Delene (Capone) Johnson of Tyngsboro, MA
Delene (Capone) Johnson, arguably the world's richest woman and undisputable leader of rip-roaring family gatherings, died peacefully Thursday, Dec. 3 the way she always wanted — surrounded by her loved ones.
Born July 5, 1942, she was the daughter of Florence (White) Capone and one of nine children, better known around Greater Lowell as the Capone clan (no relation to the infamous Chicago gangster, so they say).
As a young girl, Delene caught a glimpse of her future when her brothers started hanging around with a lanky Highlands kid with a flat top hairdo.
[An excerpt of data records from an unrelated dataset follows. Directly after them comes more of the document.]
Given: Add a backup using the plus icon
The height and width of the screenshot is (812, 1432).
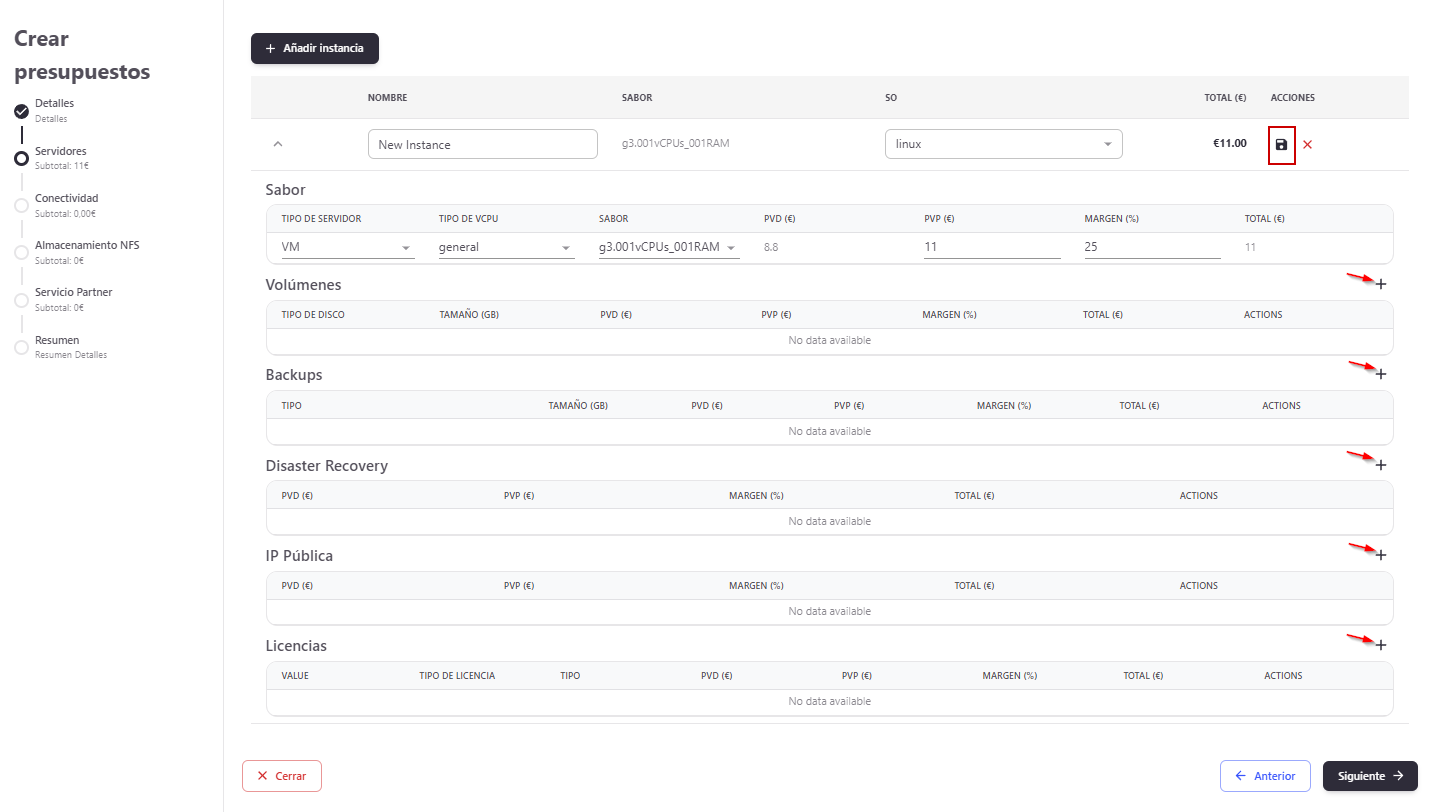Looking at the screenshot, I should point(1381,374).
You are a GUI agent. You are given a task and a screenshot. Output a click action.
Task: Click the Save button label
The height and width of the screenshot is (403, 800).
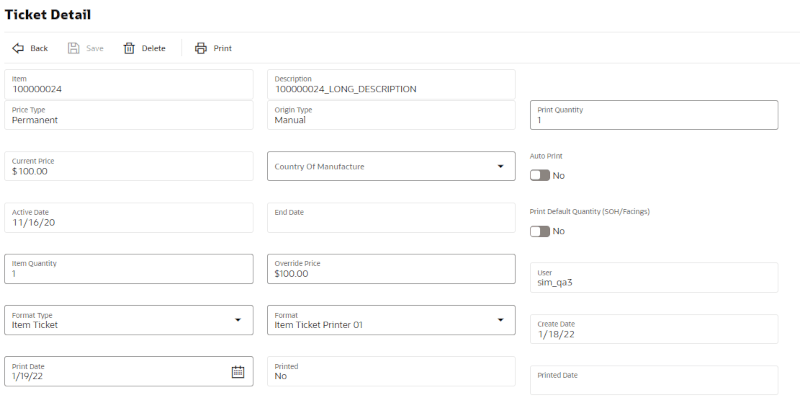point(95,48)
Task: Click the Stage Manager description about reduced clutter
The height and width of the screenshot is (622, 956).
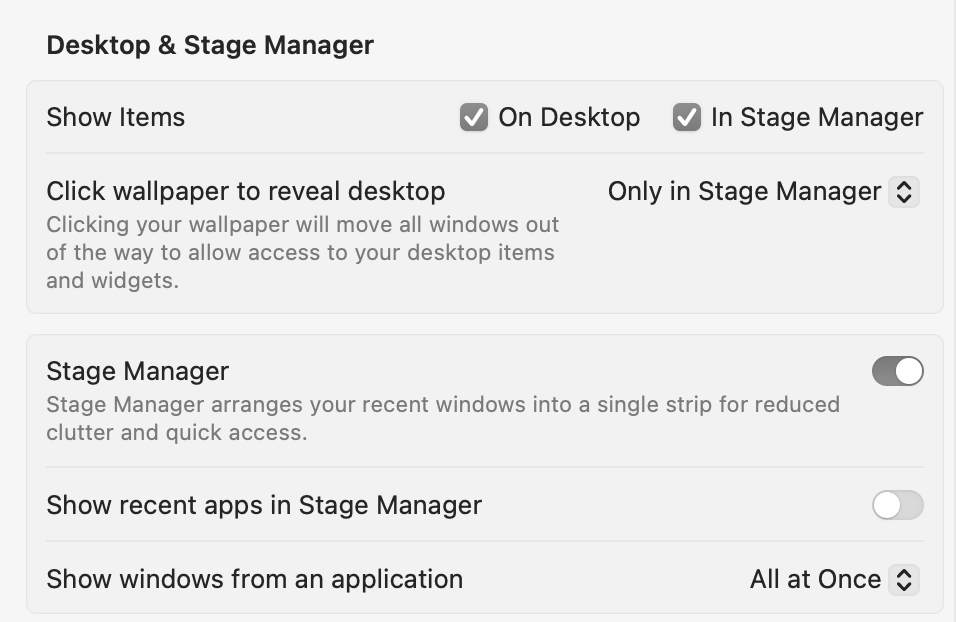Action: (x=443, y=418)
Years later, that same kid would end up becoming Delene's best friend and favorite debate partner, and whom she would keep impeccably dressed in perfectly creased "dungarees" and sleeveless sweatshirts for 55 wonderful years.
Delene and Al Johnson married on Nov. 27, 1960. Together, they turned a starter house in Tyngsboro into Grand Central Station for family and friends seeking full-belly laughs, a full refrigerator to raid, and a welcoming place where even the worst days manage to fade away in a raucous chorus of old Lowell accents, one-liners, triple zingers and silverware clanking against dishes, a phenomenon referred to by Tyngsboro locals as "The Johnson Way."
Delene struck gold early in life. In her family, she found riches far more valuable than money. And she generously shared her over abundance of kindness, love and joy with every life she touched.
A natural born teacher and leader, her love for children stretched far beyond her own three kids. For 30 years she operated a popular home daycare business on Westford Road and became known as a second mom to scores of Tyngsboro kids, always making sure plates, hearts and minds were full.
She loved gardening, cooking enough food to feed a small army, and encouraging others to follow their happiness, wherever that might lead. You could count on Delene to be cheering from the sidelines, ready with a pep talk, plate of food and a hug to help along the way.
In addition to keeping the "cleanest floors in Tyngsboro" and loudly coaching the Patriots from the comfort of her living room chair (you're welcome Bill Belichick), she had an interestingly diverse taste in music and was known for blasting Celine Dion when driving around in her 20-year-old black Chevy Impala SS and grooving to her youngest son's rock guitar solos with equal zest.
Delene lived each day to the fullest for her family, and was rewarded with a home that never fell short on big laughs and unconditional love.
She is survived by her husband, Al Johnson; children, Michael Johnson and his wife Linda, Cheryl Silva and her fiancé Andy Milville, and Carl Johnson and his wife Rita Savard; grandchildren Mathew Johnson and his girlfriend Stephanie Dorman, Christopher Johnson and his fiancé Melissa Achilles, Adam Silva, Bethany Silva and Kelsey "Two Snacks" Silva; a great-granddaughter, Lexi Mae Johnson; and was loved dearly by her eight siblings, Barbara Capone Jewel and her husband Ed, Dottie Capone Core and her late husband Bob, Franky Capone and his wife Dolores, Danny Capone and his late wife Ruth, Bobby Capone and his wife Barbara, Louie Capone and his wife Leona, Bette Capone Lynch and her late husband Dave, Billy "Baby Boy" Capone and many neices and nephews. She also enjoyed the company of her and Al's trusty little dog, Dusty, and many friends who Delene considered part of her large extended family.
She is now reunited with her mentor and mom (a.k.a. "Nana" and Superwoman for raising nine children on her own), and her beloved first-born grandchild, Michael Johnson Jr., who also happened to be her favorite hockey player, No. 19.
Please don't mourn her passing. Instead, learn from her example and always be there for each other. And remember she'll still always be there when you need her most. Look for her in the first flowers that grow in spring, the cardinal that suddenly appears outside your window, the satisfying sip of a cold root beer float, Swedish pancakes with lingonberry jam, freshly creased "dungarees," the silver lining in the sky at dawn, and most of all, the laughter in a roomful of family and friends.